Master thesis available in the Schiller lab @HelmholtzMunich

Supervisors

Dr. Laurens De Sadeleer (laurens.desadeleer@helmholtz-muenchen.de)

Dr Janine Gote-Schniering (janine.schniering@helmholtz-muenchen.de)

Dr. Herbert Schiller, Deputy Director Institute of Lung Health and Disease, Helmholtz Munich

Project background

Fibrogenesis after tissue injury is one of the most prevalent clinical complications and accounts for 45% of deaths in the developed world. One of the archetypic examples of a fibrotic disease is Idiopathic pulmonary fibrosis (IPF), for which the incidence rate dramatically increases with age. IPF is a relentless fibrotic lung disease characterized by the progressive scarring of alveolar tissues with dramatic changes in epithelial, endothelial and fibroblast cell states during disease progression^1,2.

The main aim of our research is to understand how these aberrant cell states are wired together into circuits and influence each other throughout disease evolution^3–5 and aging⁶ . To better understand the altered cell-cell communication inducing these disease-specific circuits, we use state-of-the art -omics technologies, organotypic ex vivo models and innovative imaging tools such as iterative highly multiplexed immunofluorescence (4i)⁷, in which the very same tissue section is stained iteratively with 20+ antibodies to characterize the tissue niche of aberrant cell states in lung fibrosis. Similarly, we are implementing targeted spatial transcriptomics methods (10x Xenium platform) with single cell resolved spatial information for hundreds of transcripts on large fields of view on the tissue section.

Project description

In this project, the student will implement and optimize image processing and spatial data analysis tools using scverse (https://scverse.org/) core tools (Scanpy⁸, Squidpy⁹) to characterize the cellular circuits in the lung and their alterations in lung aging and disease. The work will include implementing software for image alignments, cell segmentations, assessing co-localisation of specific cell states and characterizing subtissular niches using Squidpy.

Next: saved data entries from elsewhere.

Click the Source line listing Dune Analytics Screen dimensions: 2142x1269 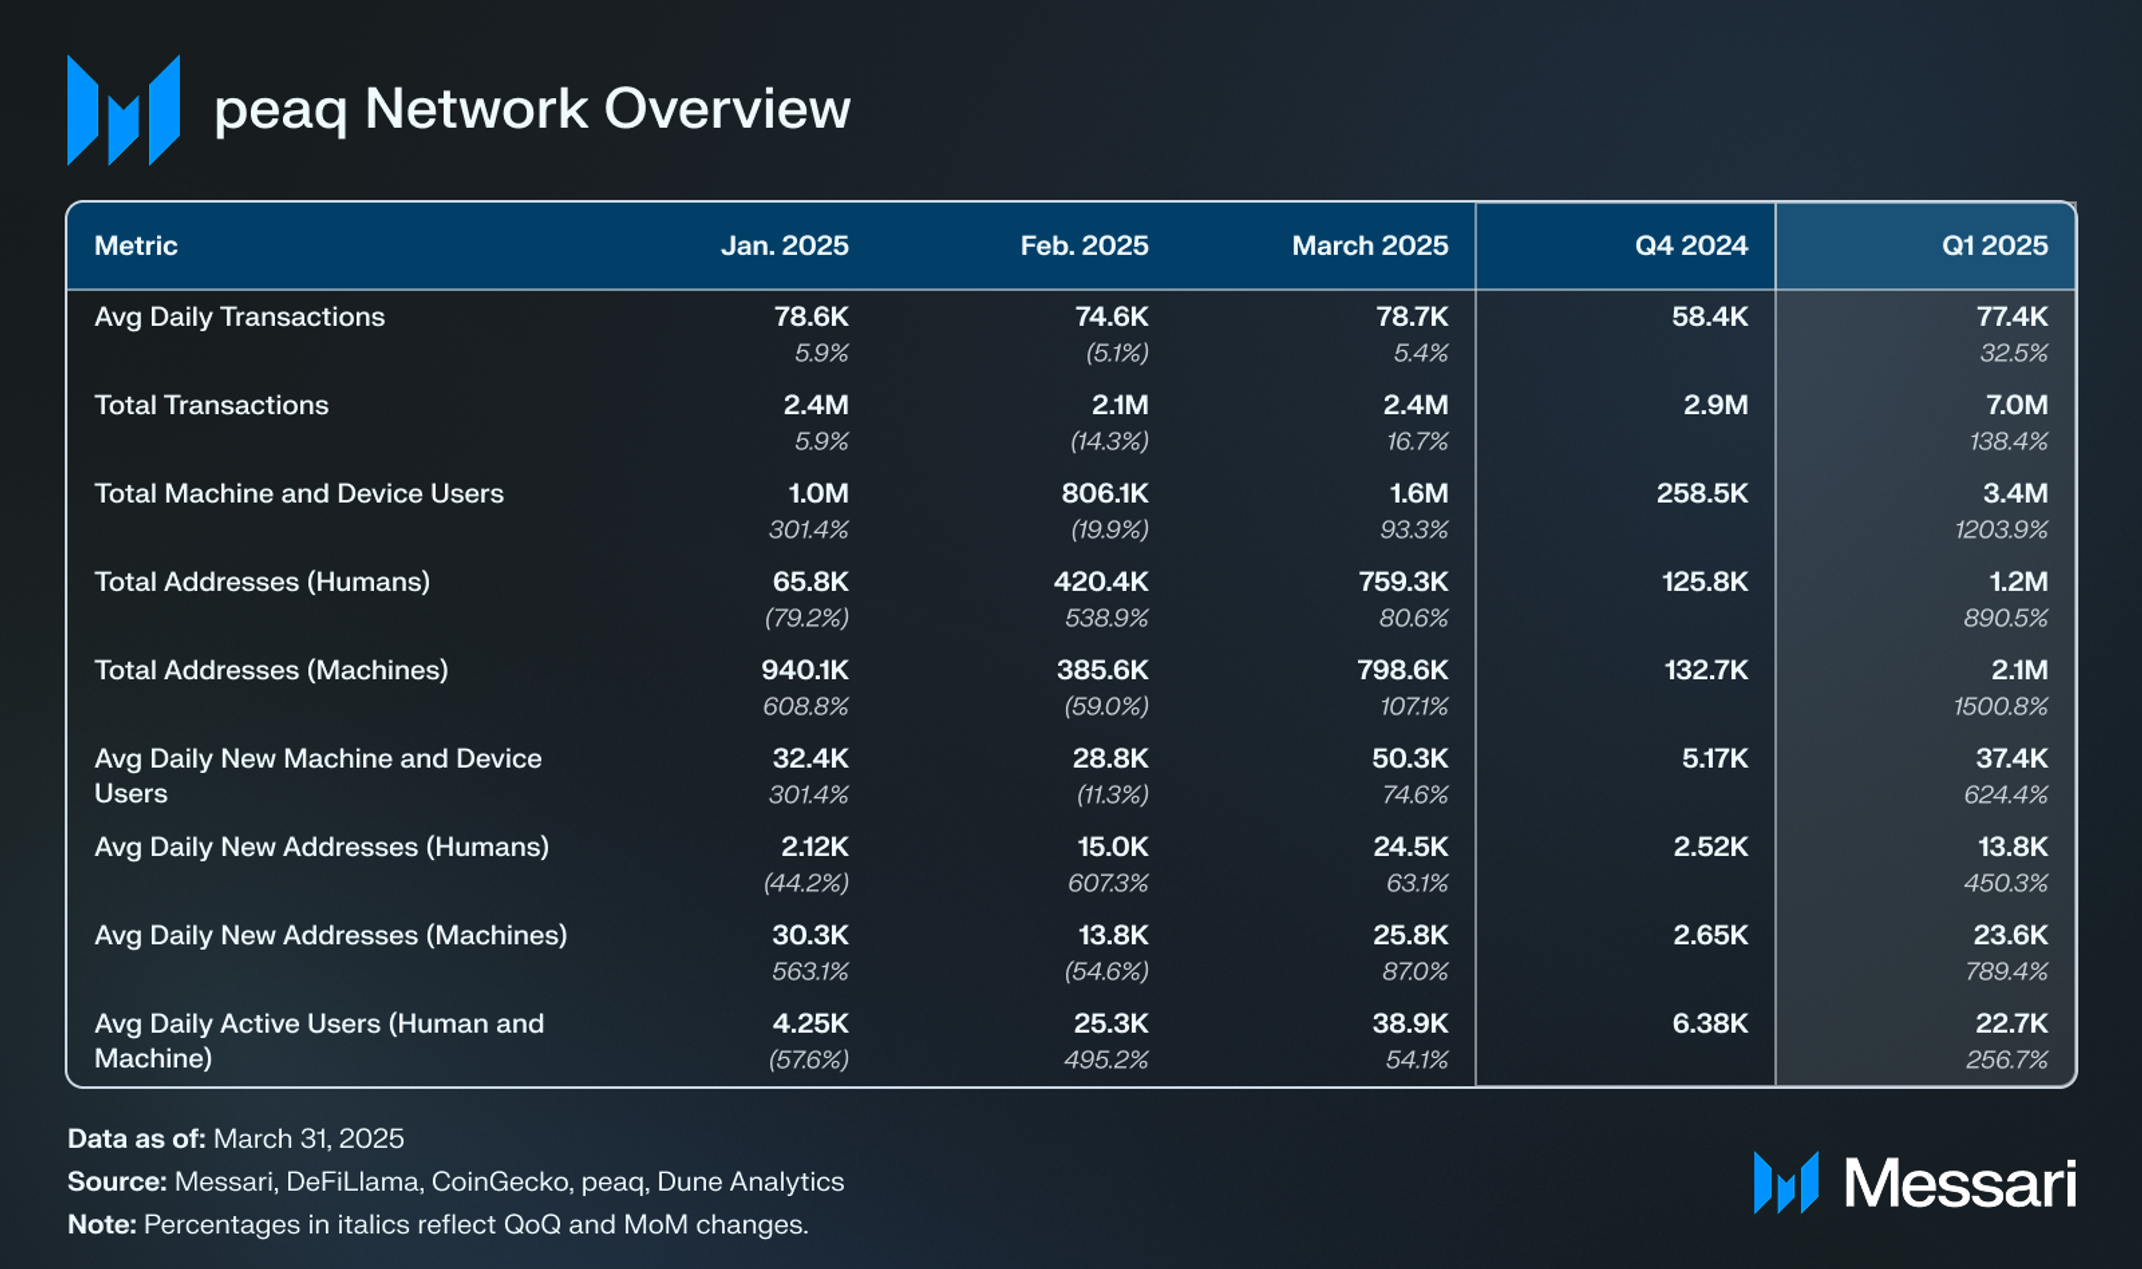coord(456,1182)
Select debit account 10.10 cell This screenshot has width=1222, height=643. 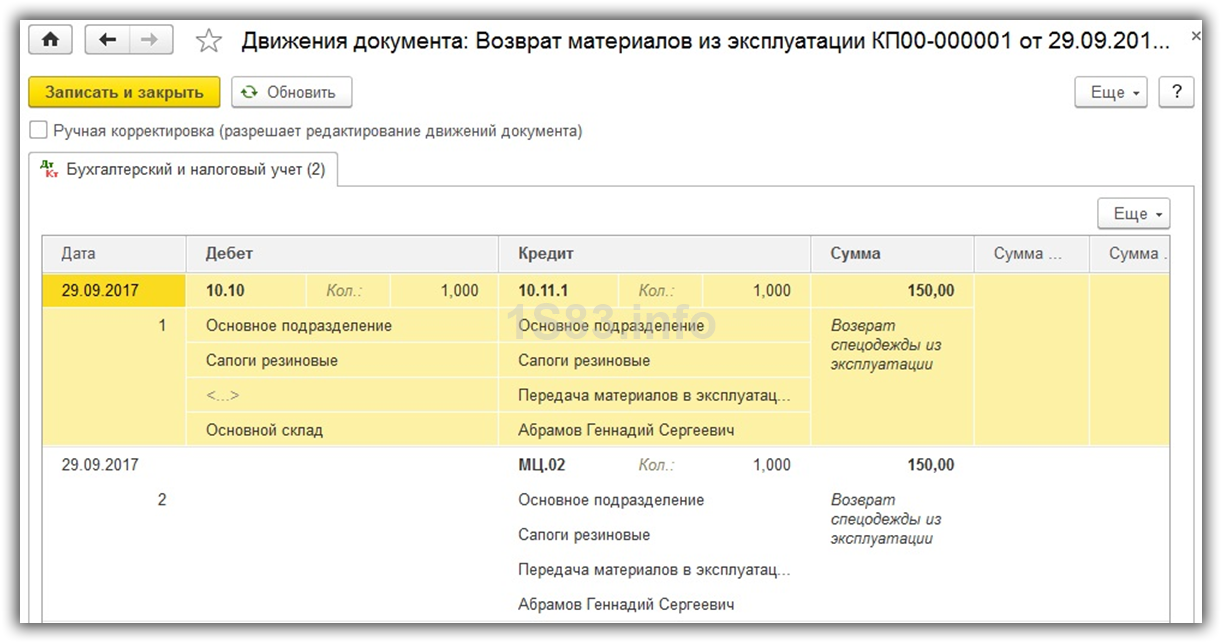[226, 291]
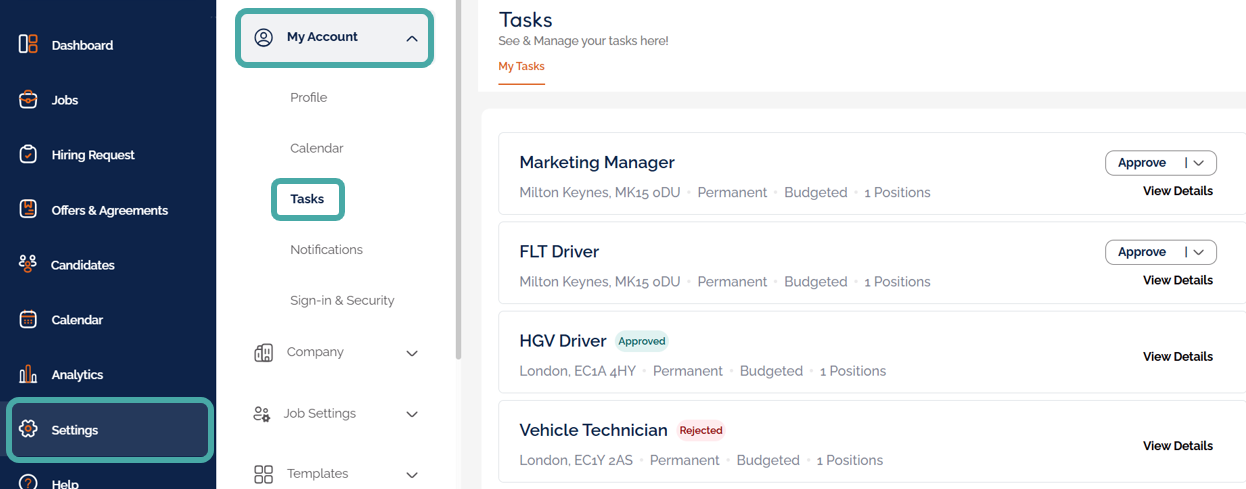Click the Settings gear icon

coord(28,430)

The lab is closely connected with the Institute of Computational Biology at Helmholtz (Theis lab) in order to use state of the art algorithmic developments for this project.

Tasks for the project will include:

• Learning scverse tooling for spatially-resolved omics data
• Implementing image alignment software
• Implementing cell segmentation software
• Analysis of cell-cell communication in subtissular niches

Project requirements

This project will suit a highly motivated student with a strong interest in computational biology and spatially-resolved omics. Experience with scanpy/squidpy and/or spatially resolved single cell omics data is beneficial but not necessary. There will be regular contact with supervisors but you should also be comfortable working independently. By completing this project the student will be exposed to a cutting edge experimental systems biology research group, develop a range of research and problem-solving skills and become familiar with the challenges of method development, data analysis, and biological interpretation of spatial omics datasets.

Diversity

Women and people from other underrepresented groups are strongly encouraged to apply and we will seek to provide any support you require to complete the project.

References

1. Adams, T. S. et al. Single-cell RNA-seq reveals ectopic and aberrant lung-resident cell populations in idiopathic pulmonary fibrosis. Sci Adv 6, eaba1983 (2020).
2. Habermann, A. C. et al. Single-cell RNA sequencing reveals profibrotic roles of distinct epithelial and mesenchymal lineages in pulmonary fibrosis. Sci Adv 6, eaba1972 (2020).
3. Mayr, C. H. et al. Integrative analysis of cell state changes in lung fibrosis with peripheral protein biomarkers. EMBO Mol. Med. 13, e12871 (2021).
4. Strunz, M. et al. Alveolar regeneration through a Krt8+ transitional stem cell state that persists in human lung fibrosis. Nat. Commun. 11, 3559 (2020).
5. Mayr, C. H. et al. Autocrine Sfrp1 inhibits lung fibroblast invasion during transition to injury induced myofibroblasts. bioRxiv 2022.07.11.499594 (2022) doi:10.1101/2022.07.11.499594.
6. Angelidis, I. et al. An atlas of the aging lung mapped by single cell transcriptomics and deep tissue proteomics. Nat. Commun. 10, 963 (2019).
7. Gut, G., Herrmann, M. D. & Pelkmans, L. Multiplexed protein maps link subcellular organization to cellular states. Science 361, (2018).
8. Wolf, F. A., Angerer, P. & Theis, F. J. SCANPY: large-scale single-cell gene expression data analysis. Genome Biol. 19, 15 (2018).
9. Palla, G. et al. Squidpy: a scalable framework for spatial omics analysis. Nat. Methods 19, 171–178 (2022).